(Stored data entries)
──────
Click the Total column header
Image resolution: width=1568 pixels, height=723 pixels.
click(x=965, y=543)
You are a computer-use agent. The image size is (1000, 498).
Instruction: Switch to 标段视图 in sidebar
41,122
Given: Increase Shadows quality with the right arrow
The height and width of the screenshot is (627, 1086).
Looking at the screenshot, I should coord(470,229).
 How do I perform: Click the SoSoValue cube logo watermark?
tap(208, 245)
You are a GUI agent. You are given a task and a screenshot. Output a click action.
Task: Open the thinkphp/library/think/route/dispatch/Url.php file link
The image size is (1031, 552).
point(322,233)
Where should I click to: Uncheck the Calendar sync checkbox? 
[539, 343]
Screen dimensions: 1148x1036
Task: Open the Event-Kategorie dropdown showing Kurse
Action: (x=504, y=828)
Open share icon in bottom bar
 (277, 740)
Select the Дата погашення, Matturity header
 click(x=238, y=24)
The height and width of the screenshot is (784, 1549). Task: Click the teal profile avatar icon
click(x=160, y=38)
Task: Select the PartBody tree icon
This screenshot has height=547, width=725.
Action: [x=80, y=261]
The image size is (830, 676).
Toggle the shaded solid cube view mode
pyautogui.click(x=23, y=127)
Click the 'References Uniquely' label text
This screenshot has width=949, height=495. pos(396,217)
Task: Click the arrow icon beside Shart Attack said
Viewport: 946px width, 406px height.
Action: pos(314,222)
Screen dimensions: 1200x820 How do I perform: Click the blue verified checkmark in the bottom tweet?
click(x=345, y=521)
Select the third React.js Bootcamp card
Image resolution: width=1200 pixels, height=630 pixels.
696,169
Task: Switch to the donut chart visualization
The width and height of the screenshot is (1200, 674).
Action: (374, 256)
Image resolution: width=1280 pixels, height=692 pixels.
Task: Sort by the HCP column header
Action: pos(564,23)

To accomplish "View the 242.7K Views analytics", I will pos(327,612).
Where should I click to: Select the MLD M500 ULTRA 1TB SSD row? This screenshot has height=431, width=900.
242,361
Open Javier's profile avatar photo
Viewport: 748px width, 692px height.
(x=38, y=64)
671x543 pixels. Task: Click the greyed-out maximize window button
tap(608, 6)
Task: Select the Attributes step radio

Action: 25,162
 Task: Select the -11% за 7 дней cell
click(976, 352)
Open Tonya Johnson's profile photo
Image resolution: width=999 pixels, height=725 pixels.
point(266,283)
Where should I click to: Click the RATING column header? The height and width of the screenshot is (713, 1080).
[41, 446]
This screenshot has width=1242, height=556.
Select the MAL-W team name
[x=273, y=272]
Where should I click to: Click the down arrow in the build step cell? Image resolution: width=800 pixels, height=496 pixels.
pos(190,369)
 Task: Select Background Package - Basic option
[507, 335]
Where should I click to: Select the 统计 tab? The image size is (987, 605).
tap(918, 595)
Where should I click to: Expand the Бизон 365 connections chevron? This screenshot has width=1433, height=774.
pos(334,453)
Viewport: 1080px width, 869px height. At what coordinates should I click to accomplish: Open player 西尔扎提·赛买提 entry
──────
*EXERCISE PROMPT:* Output the data above exactly, please, line for line.

*OUTPUT:*
Click the Total column header
Image resolution: width=1568 pixels, height=723 pixels.
click(x=965, y=543)
You are a computer-use agent. The image size is (1000, 498).
Instruction: Switch to 标段视图 in sidebar
41,122
Given: Increase Shadows quality with the right arrow
The height and width of the screenshot is (627, 1086).
Looking at the screenshot, I should coord(470,229).
 How do I perform: Click the SoSoValue cube logo watermark?
tap(208, 245)
You are a GUI agent. You are given a task and a screenshot. Output a click action.
Task: Open the thinkphp/library/think/route/dispatch/Url.php file link
The image size is (1031, 552).
point(322,233)
Where should I click to: Uncheck the Calendar sync checkbox? 
[539, 343]
Screen dimensions: 1148x1036
Task: Open the Event-Kategorie dropdown showing Kurse
Action: (x=504, y=828)
Open share icon in bottom bar
 (277, 740)
Select the Дата погашення, Matturity header
 click(x=238, y=24)
The height and width of the screenshot is (784, 1549). Task: Click the teal profile avatar icon
click(x=160, y=38)
Task: Select the PartBody tree icon
This screenshot has height=547, width=725.
Action: [x=80, y=261]
The image size is (830, 676).
Toggle the shaded solid cube view mode
pyautogui.click(x=23, y=127)
Click the 'References Uniquely' label text
This screenshot has width=949, height=495. pos(396,217)
Task: Click the arrow icon beside Shart Attack said
Viewport: 946px width, 406px height.
Action: pos(314,222)
Screen dimensions: 1200x820 How do I perform: Click the blue verified checkmark in the bottom tweet?
click(x=345, y=521)
Select the third React.js Bootcamp card
Image resolution: width=1200 pixels, height=630 pixels.
696,169
Task: Switch to the donut chart visualization
The width and height of the screenshot is (1200, 674).
Action: (374, 256)
Image resolution: width=1280 pixels, height=692 pixels.
Task: Sort by the HCP column header
Action: pos(564,23)

To accomplish "View the 242.7K Views analytics", I will pos(327,612).
Where should I click to: Select the MLD M500 ULTRA 1TB SSD row? This screenshot has height=431, width=900.
242,361
Open Javier's profile avatar photo
Viewport: 748px width, 692px height.
(x=38, y=64)
671x543 pixels. Task: Click the greyed-out maximize window button
tap(608, 6)
Task: Select the Attributes step radio

Action: 25,162
 Task: Select the -11% за 7 дней cell
click(976, 352)
Open Tonya Johnson's profile photo
Image resolution: width=999 pixels, height=725 pixels.
point(266,283)
Where should I click to: Click the RATING column header? The height and width of the screenshot is (713, 1080).
[41, 446]
This screenshot has width=1242, height=556.
Select the MAL-W team name
[x=273, y=272]
Where should I click to: Click the down arrow in the build step cell? Image resolution: width=800 pixels, height=496 pixels.
pos(190,369)
 Task: Select Background Package - Basic option
[507, 335]
Where should I click to: Select the 统计 tab? The image size is (987, 605).
tap(918, 595)
Where should I click to: Expand the Бизон 365 connections chevron? This screenshot has width=1433, height=774.
pos(334,453)
Viewport: 1080px width, 869px height. At what coordinates should I click to accomplish: Open player 西尔扎提·赛买提 entry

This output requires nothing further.